Bir devlet geleneğimiz var elbette. Böyle bir geleneğin, zor zamanlarda bize çıkış yolu göstermesi, en azından ışık tutması da yadırganacak bir hal değil. Ancak asıl önemli olan şu: Kim ve ne kadar bu gelenekten haberdar ve dolayısıyla da onun yol gösterici özelliğinden yararlanma imkanına sahip. İşte burada işler biraz karışıyor.
Yakın coğrafyamızda iki büyük devlet geleneğinin (aynı zamanda medeniyet ve imparatorluk) varolduğunu, bunların Türk ve İran başlığı altında ele alınabileceğini söylemek mümkün. Bunlar arasında farklar veya birbirini besleyen unsurlar olduğunu da ifade edebiliriz. Her ikisinin de kadim geleneğin pek çok unsurundan etkilendiğini, bu anlamda köklerinin hayli derin olduğunu da.
Türkiye’de devlet başlığı altında yürütülen her tartışma, bir şekilde ya ‘devlet’ üzerinden ortaya çıkan sahici korkuların ya da bunların ürettiği suni düşmanlıkların etrafında yürüyor. AK Parti’nin seçim sürecinde ortaya çıkan diyanet tartışmasında biraz arada derede kalıyor görünmesinin nedeni burada gizli. Böyle bir kurumun veya benzerlerinin varlığını, misyonunu ve toplumsal karşılığını, kendi devlet geleneğiniz içinde doğru tarif etmezseniz; ne eleştirme, ne de sahip çıkma imkanınız olur.
AK Parti’nin bunca tecrübeden sonra yapması gereken, tarih ve değerden bağımsız, uçuk kaçık ‘özelleştirme’ tezleriyle Diyanet ve benzeri kurumları ele almak değil. Öncelikle din hizmetlerini posta hizmeti gibi algılayan zihniyete mesafe koymak; aynı zamanda bu hizmetlerin kalitesini yükseltmek için yeni bir model aramak.
Yaklaşık on üç yıl süren iktidar döneminde AK Parti’nin siyasi aklın veya daha kuşatıcı bir tanımla ‘devlet aklı’nın dönüşümünde oynadığı rol gerçekten çok önemliydi. İlk iki döneminden sonra Tayyip Erdoğan, ‘devlet adamı’ kimliği ile öne çıktı. Bunu sıradan bir yorumla ‘devletin rengine bürünmek’ olarak görenler; eğer Türkiye’de hala bazı güç odaklarının hukukun ve meşru sınırların ötesinde güç sahibi olduğunu ve siyasetçileri kuşattığını kastediyorsa, yanlış hedefle uğraşıyorlar. Bu vesayeti kırma ve taşları yerine oturtma cesareti ve tecrübesi olan isim yine Tayyip Erdoğan.

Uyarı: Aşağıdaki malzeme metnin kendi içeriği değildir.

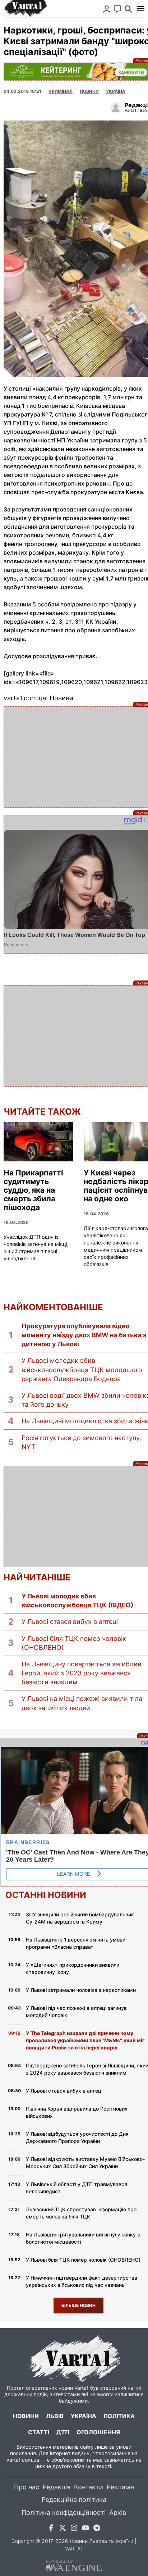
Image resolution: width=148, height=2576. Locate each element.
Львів (55, 2416)
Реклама (120, 2487)
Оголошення (98, 2432)
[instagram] (74, 2529)
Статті (38, 2432)
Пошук (128, 9)
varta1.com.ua (22, 2460)
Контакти (88, 2487)
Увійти (106, 9)
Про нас (26, 2487)
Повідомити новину (117, 9)
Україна (83, 2416)
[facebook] (51, 2529)
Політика (119, 2416)
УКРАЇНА (115, 91)
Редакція (56, 2487)
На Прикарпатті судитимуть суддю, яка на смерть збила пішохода (33, 1190)
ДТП (62, 2432)
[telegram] (97, 2529)
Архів (117, 2512)
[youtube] (85, 2529)
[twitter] (62, 2529)
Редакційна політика (74, 2499)
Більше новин (78, 2305)
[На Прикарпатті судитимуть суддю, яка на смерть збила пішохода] (38, 1141)
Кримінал (60, 91)
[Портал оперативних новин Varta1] (25, 8)
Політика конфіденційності (64, 2512)
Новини (89, 91)
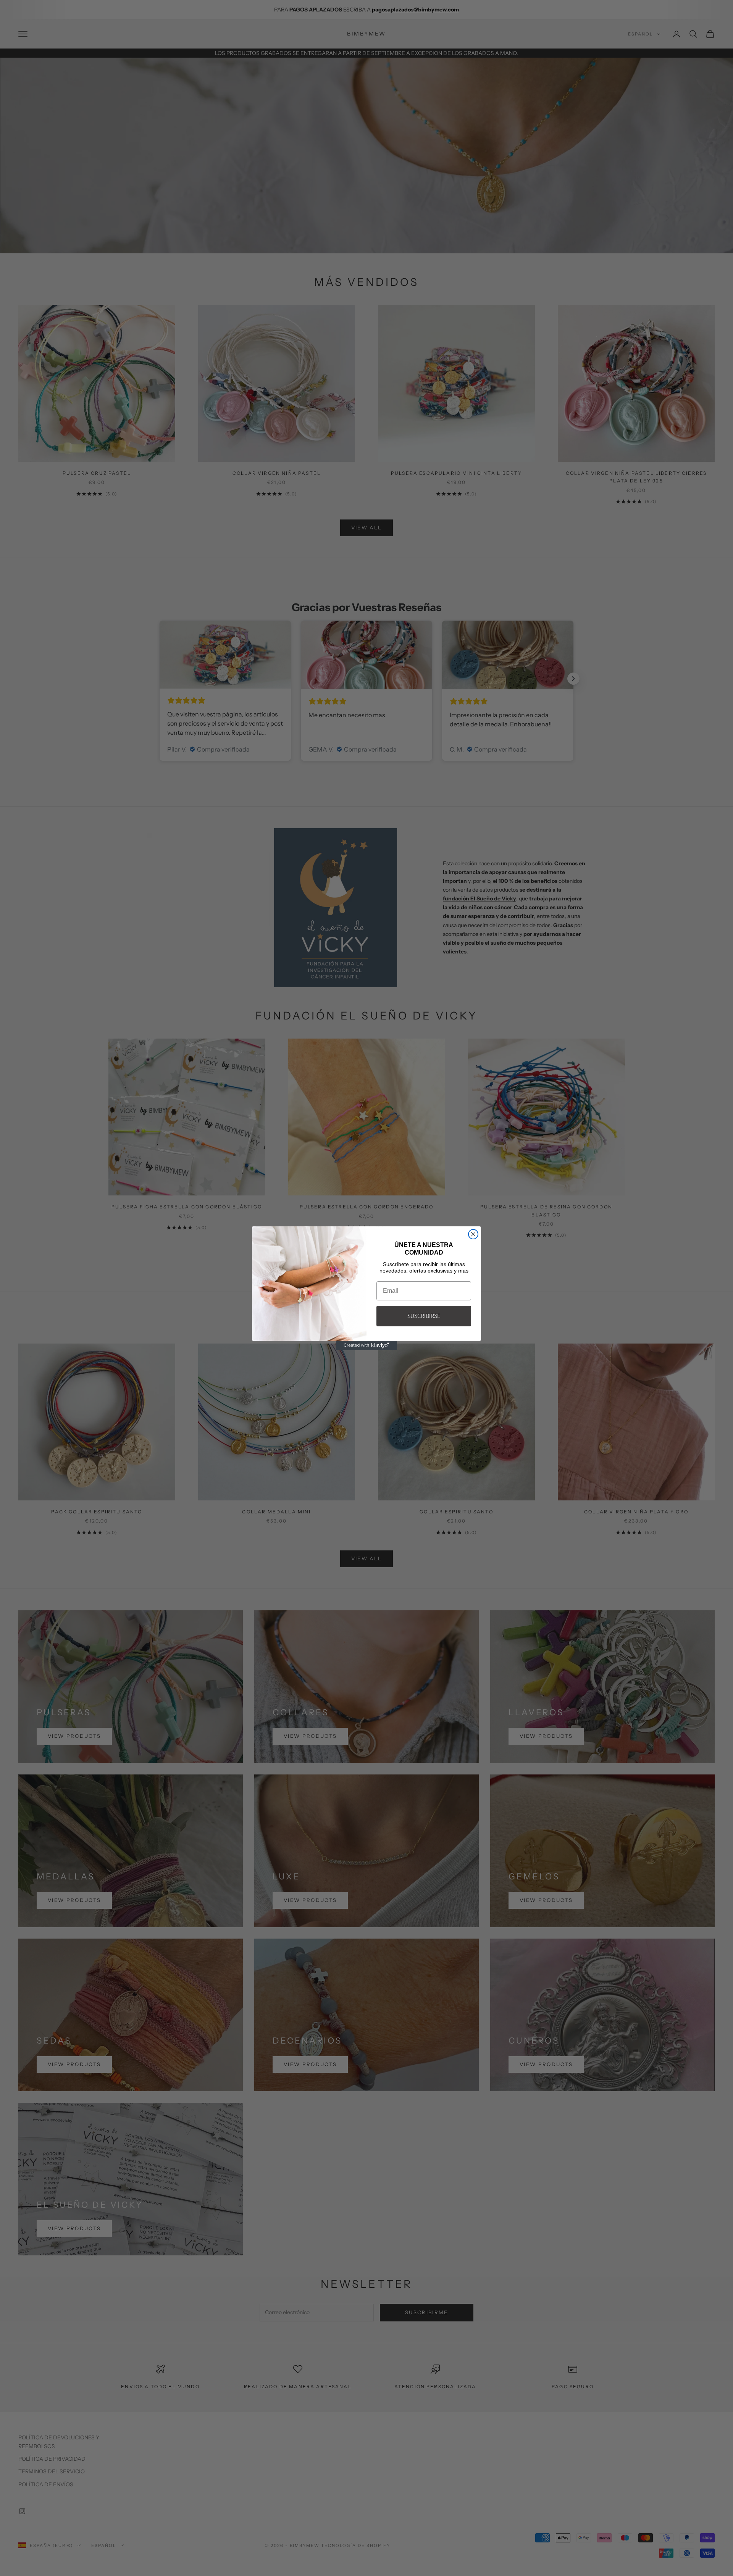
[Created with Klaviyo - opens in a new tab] (366, 1345)
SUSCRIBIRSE (423, 1316)
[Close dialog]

Tam da bu nedenle Erdoğan, diyanetle ilgili tartışmada çok net bir duruş sergiledi. Mesele ne lüks araç, ne de kurumun başkanıydı. Cumhurbaşkanı, yeni bir yol haritası çizerken, devletin taşlarını söküp başkalarının oyun kurgusuna hizmet edenlere karşı duruş sergiledi. Bu taşların yeniden ve sağlıklı biçimde yerine oturtulmasıyla, onları yok etmek arasındaki farkı gören bir devlet adamı refleksiyle.
Bir devlet geleneğimiz var. Bunun bize ne kadar yol gösterici olabileceği, aynı zamanda onu bugünün şartlarında nasıl yorumlayacağımızla ilgili elbette. Ama devleti, bir yap boz gibi görüp, ona sağa sola savuracağımız bir oyuncak gibi yaklaşmak, telafisi mümkün olmayan belalar açabilir başımıza. Vesayete, hukuksuzluğa, ceberrut anlayış ve güçlere savaş açmakla, devlete savaş açmanın farkını doğru anlamak gerekiyor.
Devleti bunlardan arındırıp yola devam etmek; hedef basit ve açık. Ancak böyle bir yaklaşımla kendi tarihi tecrübemizin ve geleneğimizin bizi temiz kanallardan beslemesine kapı açabiliriz.